**Questions to answer**
a) Using the passage on Hunter S. Thompson below, answer each question:
(i) According to the quoted first sentence of Fear And Loathing In Las Vegas, where were the speakers when the drugs began to take hold?
(ii) In what year did Thompson end his life, and at what age?
(iii) What does the gonzo technique essentially meld in reportage?
b) Determine whether each statement below agrees with the passage on Hunter S. Thompson, answering yes or no and quoting the deciding words:
(i) The writer believes everything Thompson put into print was pure genius.
(ii) The passage calls Fear And Loathing In Las Vegas Thompson's most famous work.
(iii) Thompson pioneered gonzo before the rise of 1960s "New Journalism."

**Passage shown**
+ + + + + + +

In which Netty returns to Las Vegas, fear and loathing aside …September 11, 2010
Killer opening lines. Whether you’re crafting a novel, writing song lyrics or even trying to pick someone up in a bar, it pays to have a killer opening line in your back pocket.
With that in mind, here’s the first sentence of American gonzo journalist Hunter S. Thompson’s Fear And Loathing In Las Vegas, undisputedly his most famous work: “We were somewhere around Barstow on the edge of the desert when the drugs began to take hold.”
Seriously. Now, after reading just that one line, tell me you don’t want to devour the entire book in one sitting.
I’m a big, big Hunter S. Thompson fan and I’m not going to make any apologies for that, but nor am I so blind as to believe that everything the great man ever put into print was the stuff of pure genius. But even his most steadfast critics must concede that if Thompson had never committed anything else to paper, he could easily have dined out on Fear And Loathing for the rest of his life – which, incidentally, he ended in 2005 at the age of 67, supposedly after health problems finally got the better of him. So in the wake of 1960s’ “New Journalism”, Thompson pioneered the technique that became known as “gonzo” – essentially melding fact and fiction in reportage to the extent where the lines are well and truly blurred – and then produced its best-ever example.

+ + + + + + +

**Recorded information**
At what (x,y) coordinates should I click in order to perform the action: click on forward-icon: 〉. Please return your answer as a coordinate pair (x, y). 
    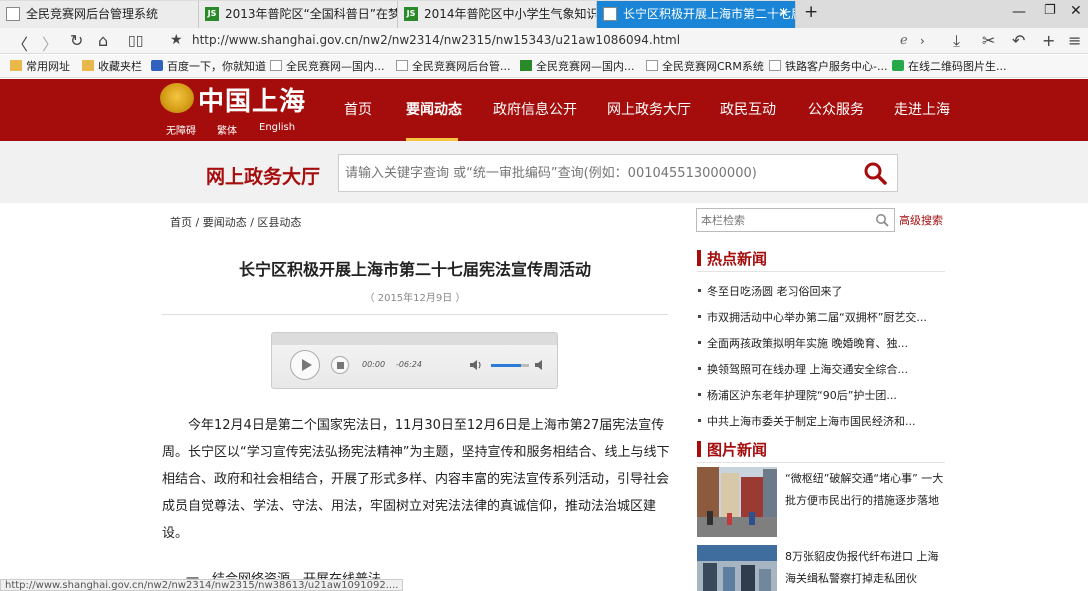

+ + + + + + +

**Solutions in order**
a)
(i) Somewhere around Barstow on the edge of the desert.
(ii) In 2005, at the age of 67.
(iii) Fact and fiction.

b)
(i) No: "nor am I so blind as to believe that everything the great man ever put into print was the stuff of pure genius"
(ii) Yes: "undisputedly his most famous work"
(iii) No: "So in the wake of 1960s’ “New Journalism”, Thompson pioneered the technique that became known as “gonzo”"